**Problem to work on:**
Write out, word for word, the passage of the text on taxation in the Palestinian territories that runs from "Taxes paid by" up to and including "formal customs union.".

**Text provided:**
______
Until 1967, the West Bank was subject to the Jordanian system of taxation, while Gaza to the Egyptian. Neither territory had previously had economic ties with Israel. After Israel occupied these territories, the economic relations with the former rulers were cut and Israel launched a partial integration of the territories into its own economic structures in the form of an incomplete customs union. Israel’s labour market was opened to Palestinian workers, and in 1972 one out of four Palestinian workers had found employment in Israel.[1]

Taxes paid by settlers and Israeli soldiers living in the Palestinian territories, including East Jerusalem, including income taxes, flow directly into the Israeli treasury.[2][3] Institutions and businesses in settlements pay taxes to the municipalities, albeit they enjoy tax benefits, thus contributing to the sustenance of the settlements. This includes corporate taxes and water taxes.[4][5]

In 1994, the Gaza–Jericho Agreement and the annexed Protocol on Economic Relations (Paris Protocol) were signed by the PLO and Israel, which created both the Palestinian Authority and a formal customs union.
______
**Data to examine:**
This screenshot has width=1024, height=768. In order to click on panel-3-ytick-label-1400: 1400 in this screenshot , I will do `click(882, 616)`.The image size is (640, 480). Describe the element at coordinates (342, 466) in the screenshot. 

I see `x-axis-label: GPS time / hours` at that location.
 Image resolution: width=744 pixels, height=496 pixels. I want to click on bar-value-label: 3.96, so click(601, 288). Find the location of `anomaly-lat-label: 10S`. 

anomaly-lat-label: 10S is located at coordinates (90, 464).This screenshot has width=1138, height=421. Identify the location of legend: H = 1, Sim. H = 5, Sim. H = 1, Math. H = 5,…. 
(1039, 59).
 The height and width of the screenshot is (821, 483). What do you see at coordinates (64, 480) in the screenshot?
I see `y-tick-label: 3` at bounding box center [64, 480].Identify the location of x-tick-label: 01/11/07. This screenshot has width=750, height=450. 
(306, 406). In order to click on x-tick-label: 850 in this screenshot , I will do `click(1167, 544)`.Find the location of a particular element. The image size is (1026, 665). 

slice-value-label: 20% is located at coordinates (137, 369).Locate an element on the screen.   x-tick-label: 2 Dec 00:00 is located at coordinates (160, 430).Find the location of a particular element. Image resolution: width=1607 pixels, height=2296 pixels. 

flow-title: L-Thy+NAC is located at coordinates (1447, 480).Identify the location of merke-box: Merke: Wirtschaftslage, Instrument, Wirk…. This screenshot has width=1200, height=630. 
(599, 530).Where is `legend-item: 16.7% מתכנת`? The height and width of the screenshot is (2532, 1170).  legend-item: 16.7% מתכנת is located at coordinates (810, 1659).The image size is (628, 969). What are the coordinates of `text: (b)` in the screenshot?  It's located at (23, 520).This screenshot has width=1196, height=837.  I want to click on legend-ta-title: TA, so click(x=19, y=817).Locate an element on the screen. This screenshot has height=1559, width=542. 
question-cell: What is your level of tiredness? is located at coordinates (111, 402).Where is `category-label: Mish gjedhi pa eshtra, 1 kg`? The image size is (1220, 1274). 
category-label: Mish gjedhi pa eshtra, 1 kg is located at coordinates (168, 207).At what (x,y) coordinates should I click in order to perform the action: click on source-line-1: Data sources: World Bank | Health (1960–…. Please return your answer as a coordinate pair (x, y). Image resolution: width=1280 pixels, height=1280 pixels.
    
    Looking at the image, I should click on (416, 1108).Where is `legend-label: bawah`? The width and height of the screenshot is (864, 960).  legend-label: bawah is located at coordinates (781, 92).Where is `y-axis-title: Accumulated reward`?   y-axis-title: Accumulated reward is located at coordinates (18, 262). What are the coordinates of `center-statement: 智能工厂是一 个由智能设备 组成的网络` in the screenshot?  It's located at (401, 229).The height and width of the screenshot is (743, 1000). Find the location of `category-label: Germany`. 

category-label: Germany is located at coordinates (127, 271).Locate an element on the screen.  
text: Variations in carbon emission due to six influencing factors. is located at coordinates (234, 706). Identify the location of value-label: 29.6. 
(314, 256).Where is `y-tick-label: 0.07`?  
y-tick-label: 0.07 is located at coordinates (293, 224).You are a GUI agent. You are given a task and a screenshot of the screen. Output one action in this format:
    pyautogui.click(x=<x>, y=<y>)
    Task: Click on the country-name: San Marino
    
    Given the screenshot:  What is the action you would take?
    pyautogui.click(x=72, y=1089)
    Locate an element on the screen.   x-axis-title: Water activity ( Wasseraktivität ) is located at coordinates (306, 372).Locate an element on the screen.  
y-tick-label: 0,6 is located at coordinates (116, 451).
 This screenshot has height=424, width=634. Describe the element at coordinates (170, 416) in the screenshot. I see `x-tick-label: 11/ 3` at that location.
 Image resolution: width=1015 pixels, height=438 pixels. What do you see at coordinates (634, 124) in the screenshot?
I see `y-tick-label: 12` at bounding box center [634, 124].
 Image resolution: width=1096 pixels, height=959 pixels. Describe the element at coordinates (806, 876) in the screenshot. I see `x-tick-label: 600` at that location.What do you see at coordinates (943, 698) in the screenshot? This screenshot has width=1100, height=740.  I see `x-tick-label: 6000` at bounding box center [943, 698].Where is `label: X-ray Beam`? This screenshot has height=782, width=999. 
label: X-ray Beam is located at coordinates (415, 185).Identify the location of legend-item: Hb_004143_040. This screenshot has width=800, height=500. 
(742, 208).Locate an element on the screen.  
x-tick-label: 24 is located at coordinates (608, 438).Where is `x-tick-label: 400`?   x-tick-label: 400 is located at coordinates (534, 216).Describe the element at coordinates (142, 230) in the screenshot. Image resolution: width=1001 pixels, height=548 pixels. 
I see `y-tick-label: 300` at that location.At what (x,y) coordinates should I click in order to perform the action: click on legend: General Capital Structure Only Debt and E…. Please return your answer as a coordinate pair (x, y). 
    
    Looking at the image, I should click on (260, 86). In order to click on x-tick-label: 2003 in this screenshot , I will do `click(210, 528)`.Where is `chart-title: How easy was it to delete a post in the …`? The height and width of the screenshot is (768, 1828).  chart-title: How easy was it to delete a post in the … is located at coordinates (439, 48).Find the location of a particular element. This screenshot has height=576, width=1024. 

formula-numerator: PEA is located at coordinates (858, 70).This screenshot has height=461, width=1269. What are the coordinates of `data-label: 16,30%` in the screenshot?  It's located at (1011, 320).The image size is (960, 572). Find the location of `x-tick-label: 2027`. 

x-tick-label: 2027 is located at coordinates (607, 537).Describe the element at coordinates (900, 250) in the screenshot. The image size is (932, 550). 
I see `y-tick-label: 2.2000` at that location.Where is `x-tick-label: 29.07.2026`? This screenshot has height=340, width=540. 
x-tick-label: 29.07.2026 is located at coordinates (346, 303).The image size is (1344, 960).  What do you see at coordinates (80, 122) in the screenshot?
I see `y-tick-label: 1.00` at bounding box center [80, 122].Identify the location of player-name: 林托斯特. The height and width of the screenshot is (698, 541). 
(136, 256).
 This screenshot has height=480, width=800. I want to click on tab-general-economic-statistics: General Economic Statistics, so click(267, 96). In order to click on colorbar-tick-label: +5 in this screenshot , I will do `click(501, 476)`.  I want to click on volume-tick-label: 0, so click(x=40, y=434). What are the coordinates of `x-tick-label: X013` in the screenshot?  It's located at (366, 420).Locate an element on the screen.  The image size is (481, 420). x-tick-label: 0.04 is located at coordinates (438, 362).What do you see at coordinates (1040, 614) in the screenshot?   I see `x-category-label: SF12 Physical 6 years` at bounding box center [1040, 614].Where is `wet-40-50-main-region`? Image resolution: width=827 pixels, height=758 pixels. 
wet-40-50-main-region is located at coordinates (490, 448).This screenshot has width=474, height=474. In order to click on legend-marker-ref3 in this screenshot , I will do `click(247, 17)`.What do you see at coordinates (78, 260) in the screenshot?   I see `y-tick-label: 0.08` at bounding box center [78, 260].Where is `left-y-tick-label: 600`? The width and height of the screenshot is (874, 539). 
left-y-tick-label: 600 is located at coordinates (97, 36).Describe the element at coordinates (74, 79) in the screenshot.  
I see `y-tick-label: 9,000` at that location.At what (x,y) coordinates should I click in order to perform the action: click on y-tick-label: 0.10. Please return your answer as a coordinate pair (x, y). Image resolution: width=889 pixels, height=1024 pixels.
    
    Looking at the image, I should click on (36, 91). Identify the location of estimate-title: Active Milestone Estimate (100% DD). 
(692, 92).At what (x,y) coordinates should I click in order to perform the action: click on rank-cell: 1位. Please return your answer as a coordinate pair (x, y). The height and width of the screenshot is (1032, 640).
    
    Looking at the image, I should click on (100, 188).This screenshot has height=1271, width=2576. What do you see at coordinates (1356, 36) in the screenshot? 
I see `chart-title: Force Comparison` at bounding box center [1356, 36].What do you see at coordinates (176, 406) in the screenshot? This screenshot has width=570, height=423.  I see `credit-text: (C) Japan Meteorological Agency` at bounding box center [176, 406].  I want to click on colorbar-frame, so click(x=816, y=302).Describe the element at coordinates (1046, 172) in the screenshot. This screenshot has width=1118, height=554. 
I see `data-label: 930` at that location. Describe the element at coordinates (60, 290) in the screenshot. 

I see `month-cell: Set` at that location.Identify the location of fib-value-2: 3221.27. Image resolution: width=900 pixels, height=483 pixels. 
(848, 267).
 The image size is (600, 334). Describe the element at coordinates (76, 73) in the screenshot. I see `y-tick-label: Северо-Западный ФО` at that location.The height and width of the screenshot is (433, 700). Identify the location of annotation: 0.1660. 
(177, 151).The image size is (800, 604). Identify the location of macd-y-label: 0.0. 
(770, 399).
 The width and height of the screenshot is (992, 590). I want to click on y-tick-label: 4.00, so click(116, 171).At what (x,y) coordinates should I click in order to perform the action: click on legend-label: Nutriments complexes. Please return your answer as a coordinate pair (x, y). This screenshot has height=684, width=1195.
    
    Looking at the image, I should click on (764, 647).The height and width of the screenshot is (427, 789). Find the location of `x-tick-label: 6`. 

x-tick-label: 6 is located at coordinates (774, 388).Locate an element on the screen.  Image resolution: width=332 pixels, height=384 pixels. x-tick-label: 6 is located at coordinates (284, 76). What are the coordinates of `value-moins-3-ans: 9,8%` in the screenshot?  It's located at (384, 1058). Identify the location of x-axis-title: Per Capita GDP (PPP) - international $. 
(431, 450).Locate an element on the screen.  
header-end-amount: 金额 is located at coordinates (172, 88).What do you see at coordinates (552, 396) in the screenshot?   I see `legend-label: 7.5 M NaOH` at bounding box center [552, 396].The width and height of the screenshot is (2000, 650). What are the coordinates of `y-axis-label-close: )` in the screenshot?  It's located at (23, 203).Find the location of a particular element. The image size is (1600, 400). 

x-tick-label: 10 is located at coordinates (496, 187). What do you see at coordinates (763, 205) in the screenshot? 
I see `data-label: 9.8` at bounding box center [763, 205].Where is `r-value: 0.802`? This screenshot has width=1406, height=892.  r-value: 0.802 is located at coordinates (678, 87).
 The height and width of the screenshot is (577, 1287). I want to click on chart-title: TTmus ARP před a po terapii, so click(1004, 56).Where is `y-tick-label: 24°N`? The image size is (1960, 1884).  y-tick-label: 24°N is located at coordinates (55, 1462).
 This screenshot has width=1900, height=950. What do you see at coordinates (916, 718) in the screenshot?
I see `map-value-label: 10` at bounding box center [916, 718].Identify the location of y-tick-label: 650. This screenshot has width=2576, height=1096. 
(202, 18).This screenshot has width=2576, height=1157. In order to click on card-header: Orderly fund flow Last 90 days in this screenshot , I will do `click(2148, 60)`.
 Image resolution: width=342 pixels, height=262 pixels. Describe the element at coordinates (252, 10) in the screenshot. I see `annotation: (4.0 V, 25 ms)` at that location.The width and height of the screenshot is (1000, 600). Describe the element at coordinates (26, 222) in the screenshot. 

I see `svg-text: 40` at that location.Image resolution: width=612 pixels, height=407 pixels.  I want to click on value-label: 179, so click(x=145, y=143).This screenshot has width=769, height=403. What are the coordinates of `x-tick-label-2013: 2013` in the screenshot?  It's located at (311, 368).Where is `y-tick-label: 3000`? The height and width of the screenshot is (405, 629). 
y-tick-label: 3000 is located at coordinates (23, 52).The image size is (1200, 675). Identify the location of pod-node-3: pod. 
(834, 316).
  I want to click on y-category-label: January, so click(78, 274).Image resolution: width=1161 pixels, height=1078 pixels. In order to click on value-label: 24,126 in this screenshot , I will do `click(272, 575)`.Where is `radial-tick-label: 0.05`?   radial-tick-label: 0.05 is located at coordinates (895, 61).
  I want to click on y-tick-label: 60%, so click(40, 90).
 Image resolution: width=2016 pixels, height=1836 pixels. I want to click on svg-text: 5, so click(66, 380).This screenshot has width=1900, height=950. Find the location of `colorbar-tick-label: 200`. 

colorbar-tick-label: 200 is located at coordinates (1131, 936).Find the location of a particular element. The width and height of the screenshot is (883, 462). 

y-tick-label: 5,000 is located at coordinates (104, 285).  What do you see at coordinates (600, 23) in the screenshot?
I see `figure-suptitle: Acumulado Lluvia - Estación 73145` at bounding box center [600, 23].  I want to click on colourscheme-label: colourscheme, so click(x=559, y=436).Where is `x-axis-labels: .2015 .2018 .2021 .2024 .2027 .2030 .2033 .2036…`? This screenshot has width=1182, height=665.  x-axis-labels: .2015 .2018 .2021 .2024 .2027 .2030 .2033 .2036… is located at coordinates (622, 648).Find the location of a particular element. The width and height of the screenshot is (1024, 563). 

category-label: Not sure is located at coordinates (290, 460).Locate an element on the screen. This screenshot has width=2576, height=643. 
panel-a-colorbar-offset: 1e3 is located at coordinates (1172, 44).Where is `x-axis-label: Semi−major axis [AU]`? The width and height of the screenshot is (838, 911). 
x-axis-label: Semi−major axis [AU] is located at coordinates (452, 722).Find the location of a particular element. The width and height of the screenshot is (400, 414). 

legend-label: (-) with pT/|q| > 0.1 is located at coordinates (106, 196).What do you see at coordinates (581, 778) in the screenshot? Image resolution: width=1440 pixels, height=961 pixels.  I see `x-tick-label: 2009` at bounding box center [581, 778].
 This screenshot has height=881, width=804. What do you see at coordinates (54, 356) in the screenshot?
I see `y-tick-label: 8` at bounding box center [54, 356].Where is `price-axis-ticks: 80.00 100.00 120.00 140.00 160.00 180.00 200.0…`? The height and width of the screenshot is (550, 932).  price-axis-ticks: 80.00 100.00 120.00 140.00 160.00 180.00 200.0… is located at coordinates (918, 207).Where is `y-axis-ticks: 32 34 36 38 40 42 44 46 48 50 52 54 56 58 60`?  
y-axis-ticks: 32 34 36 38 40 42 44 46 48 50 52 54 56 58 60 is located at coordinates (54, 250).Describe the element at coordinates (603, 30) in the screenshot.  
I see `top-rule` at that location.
______
**Reply:**
Taxes paid by settlers and Israeli soldiers living in the Palestinian territories, including East Jerusalem, including income taxes, flow directly into the Israeli treasury.[2][3] Institutions and businesses in settlements pay taxes to the municipalities, albeit they enjoy tax benefits, thus contributing to the sustenance of the settlements. This includes corporate taxes and water taxes.[4][5]

In 1994, the Gaza–Jericho Agreement and the annexed Protocol on Economic Relations (Paris Protocol) were signed by the PLO and Israel, which created both the Palestinian Authority and a formal customs union.